* **To do**
(a) According to the painting description, what subjects did Chinese reverse paintings range across? List each one.
(b) In the painting description, what year is given for the play by Charles-Simon Favart?
(c) Resume the painting description after its final sentence.

* **Text provided**
— START —

China, Canton. Finely painted, the scene depicting a shepherd boy seated next to a young maiden, his arms draped around her as he holds a flute to her lips, placing his fingers over the holes. The young maiden’s hair tied with a bow, wearing a dress of red, gray, and pink. The woodland setting with tall trees bearing dark green leaves.

Provenance: A private collection in the United Kingdom.
Condition: The painting in excellent condition with minimal wear and flaking only. The frame in very good condition with minor wear, small nicks, chips, and minor losses to the gilding.

Dimensions: Image size 20.2 x 15.5 cm, Size incl. frame 28.8 x 24.5 cm

The present lot is inspired by François Boucher’s painting ‘L'Agréable Leçon’ (The Enjoyable Lesson) which he painted in 1748. Boucher was a French painter who worked in the Rococo style during the 18th century. His early works celebrate the idyllic and tranquil portrayal of nature and landscape with great elan. However, his art typically forgoes traditional rural innocence to portray scenes with a definitive style of eroticism as his mythological scenes are passionate and intimately amorous rather than traditionally epic. ‘The Enjoyable Lesson’ depicts a flirtatious shepherd and shepherdess in a woodland setting. The scene was based upon characters in a 1745 play by Boucher's close friend Charles-Simon Favart. Boucher's characters in those paintings later inspired a pair of figurines created by the Sèvres Porcelain Manufactory, c. 1757–66.

The delicate art of reverse-glass painting which was practiced in China for the export market was much admired in the West in the eighteenth and nineteenth centuries for its unique format and vivid colors. Canton, a great commercial port of the period, was also the center for reverse and mirror-glass painting. The subjects for Chinese reverse paintings ranged from single figures to landscapes to complicated historical and literary scenes as well as native Chinese subjects. The painters themselves are not usually known, and signed examples only began to appear in the nineteenth century.

— END —

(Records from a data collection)

— START —

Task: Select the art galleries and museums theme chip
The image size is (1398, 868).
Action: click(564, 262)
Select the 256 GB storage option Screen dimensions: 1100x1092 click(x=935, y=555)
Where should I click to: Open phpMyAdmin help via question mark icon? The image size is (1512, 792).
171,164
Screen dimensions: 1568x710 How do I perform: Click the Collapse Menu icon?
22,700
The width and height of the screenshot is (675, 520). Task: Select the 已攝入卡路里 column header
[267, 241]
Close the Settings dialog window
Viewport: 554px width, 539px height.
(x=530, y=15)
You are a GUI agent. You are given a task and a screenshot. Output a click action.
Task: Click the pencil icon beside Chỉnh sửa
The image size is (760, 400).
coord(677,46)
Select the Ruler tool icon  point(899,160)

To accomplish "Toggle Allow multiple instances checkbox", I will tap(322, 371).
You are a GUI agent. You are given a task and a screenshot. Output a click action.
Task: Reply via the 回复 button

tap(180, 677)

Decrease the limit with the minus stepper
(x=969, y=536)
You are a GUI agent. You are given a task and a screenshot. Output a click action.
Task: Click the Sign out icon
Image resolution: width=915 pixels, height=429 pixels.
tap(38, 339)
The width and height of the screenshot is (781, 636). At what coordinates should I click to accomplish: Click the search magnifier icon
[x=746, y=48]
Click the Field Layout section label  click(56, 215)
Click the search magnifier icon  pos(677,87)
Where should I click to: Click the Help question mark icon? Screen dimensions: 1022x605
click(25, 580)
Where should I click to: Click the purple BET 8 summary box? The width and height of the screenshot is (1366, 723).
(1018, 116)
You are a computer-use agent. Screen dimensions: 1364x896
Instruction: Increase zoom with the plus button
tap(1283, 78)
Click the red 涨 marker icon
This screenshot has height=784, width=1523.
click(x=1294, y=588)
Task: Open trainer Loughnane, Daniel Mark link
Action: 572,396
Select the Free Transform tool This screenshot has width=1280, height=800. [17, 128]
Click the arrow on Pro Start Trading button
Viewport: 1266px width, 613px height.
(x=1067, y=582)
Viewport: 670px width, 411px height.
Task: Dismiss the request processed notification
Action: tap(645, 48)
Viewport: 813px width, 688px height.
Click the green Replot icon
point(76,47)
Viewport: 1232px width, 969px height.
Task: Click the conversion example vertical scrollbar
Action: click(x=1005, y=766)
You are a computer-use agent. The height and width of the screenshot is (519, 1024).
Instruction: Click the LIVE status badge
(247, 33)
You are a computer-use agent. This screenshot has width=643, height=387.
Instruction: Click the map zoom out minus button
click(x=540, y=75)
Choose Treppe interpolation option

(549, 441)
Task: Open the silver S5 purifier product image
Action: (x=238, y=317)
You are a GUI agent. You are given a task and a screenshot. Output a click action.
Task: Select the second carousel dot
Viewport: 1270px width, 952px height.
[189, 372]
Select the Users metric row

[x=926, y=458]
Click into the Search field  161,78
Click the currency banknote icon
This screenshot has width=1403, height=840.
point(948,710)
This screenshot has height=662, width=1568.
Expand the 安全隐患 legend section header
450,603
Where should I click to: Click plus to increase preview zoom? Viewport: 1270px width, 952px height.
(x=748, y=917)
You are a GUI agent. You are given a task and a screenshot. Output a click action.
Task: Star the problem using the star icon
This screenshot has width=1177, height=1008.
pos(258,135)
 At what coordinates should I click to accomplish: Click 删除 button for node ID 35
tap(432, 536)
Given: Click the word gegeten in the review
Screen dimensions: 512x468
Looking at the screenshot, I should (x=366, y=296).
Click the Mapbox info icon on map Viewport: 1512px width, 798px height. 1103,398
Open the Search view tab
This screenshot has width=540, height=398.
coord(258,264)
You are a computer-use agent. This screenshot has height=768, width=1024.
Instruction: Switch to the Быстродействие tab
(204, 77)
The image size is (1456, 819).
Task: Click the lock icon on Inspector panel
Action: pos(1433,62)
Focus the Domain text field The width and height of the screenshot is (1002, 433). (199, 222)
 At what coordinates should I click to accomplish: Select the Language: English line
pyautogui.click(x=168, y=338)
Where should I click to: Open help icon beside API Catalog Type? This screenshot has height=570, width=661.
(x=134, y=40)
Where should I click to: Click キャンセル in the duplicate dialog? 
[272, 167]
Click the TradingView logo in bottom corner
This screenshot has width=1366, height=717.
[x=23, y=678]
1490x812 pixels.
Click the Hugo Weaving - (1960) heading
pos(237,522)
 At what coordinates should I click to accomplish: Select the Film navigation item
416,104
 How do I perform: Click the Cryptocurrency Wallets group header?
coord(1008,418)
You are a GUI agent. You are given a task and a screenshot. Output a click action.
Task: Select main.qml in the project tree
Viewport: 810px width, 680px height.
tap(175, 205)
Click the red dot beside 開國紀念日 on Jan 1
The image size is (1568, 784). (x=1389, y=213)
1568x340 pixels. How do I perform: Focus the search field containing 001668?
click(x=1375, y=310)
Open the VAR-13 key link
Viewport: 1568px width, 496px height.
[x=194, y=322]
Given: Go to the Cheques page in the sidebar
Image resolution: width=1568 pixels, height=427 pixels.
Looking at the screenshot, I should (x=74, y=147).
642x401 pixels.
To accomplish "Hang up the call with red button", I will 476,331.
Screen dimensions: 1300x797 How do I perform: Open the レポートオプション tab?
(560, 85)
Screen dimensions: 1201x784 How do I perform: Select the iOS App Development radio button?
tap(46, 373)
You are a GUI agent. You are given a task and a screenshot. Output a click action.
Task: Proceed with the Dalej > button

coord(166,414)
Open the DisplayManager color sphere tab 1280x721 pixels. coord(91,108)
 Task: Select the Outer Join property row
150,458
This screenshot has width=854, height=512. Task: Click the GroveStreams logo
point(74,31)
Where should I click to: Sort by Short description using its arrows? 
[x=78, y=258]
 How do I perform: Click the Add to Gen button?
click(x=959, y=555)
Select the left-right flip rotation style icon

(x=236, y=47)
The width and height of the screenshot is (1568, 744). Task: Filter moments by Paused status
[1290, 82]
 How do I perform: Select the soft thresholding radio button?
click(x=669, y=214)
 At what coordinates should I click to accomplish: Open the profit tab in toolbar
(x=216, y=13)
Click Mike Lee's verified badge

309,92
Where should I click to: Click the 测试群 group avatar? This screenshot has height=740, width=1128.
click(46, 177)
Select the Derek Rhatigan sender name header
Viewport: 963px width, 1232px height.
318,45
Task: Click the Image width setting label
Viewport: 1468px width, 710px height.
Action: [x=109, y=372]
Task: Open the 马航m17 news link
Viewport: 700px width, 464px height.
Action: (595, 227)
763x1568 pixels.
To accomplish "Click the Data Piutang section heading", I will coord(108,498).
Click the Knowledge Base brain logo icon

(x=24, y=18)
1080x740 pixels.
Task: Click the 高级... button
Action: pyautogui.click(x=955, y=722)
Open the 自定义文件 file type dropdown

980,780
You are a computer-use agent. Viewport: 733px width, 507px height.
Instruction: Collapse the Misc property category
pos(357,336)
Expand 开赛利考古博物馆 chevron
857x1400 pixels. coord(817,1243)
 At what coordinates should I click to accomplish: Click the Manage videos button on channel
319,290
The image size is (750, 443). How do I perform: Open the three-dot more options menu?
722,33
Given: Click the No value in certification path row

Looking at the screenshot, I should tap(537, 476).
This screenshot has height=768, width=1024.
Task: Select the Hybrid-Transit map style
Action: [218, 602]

— END —

* **Answers per task**
(a)
- Single figures
- Landscapes
- Complicated historical and literary scenes
- Native Chinese subjects

(b) 1745

(c)
The process of reverse mirror-glass painting
consisted of the artists first tracing the design on the reverse of the mirror plate and removing the mirrored surface to the backing in the areas to be painted. Imported mirror plates were typically used because although Chinese glass production was established in the Forbidden City by Imperial edict in 1696 and foreign craftsmen employed there, the Chinese product was not as thick or desirable as its European counterpart (see G. Child, World Mirrors, London, 1990, p. 362). The method of reverse-glass painting on imported plates was said to have been brought to China by the Jesuit missionary Father Castiglione (1688-1766) who spent most of his life in Peking. Dutch, French and English engravings were imported into China, sometimes within their original frames, and the Chinese artists meticulously copied them in reverse even imitating the black border of the prints as well as their frames.

Auction result comparison:
Type: Closely related
Auction: Bonhams New York, 21 March 2022, lot 155
Price: USD 7,650 or approx. EUR 7,800 converted and adjusted for inflation at the time of writing
Description: A Chinese reverse glass painting, L’obeissance recompense (Obedience Rewarded)
Expert remark: Compare the related subject, also inspired by an oil painting by François Boucher. Note the size (53.3 x 38 cm).

Auction result comparison:
Type: Related
Auction: Christie’s Paris, 16 December 2008, lot 423
Price: EUR 8,750 or approx. EUR 11,500 adjusted for inflation at the time of writing
Description: A Chinese oval European-subject reverse glass painting, circa 1790
Expert remark: Compare the related style and European subject. Note the size (38.7 x 32.4 cm).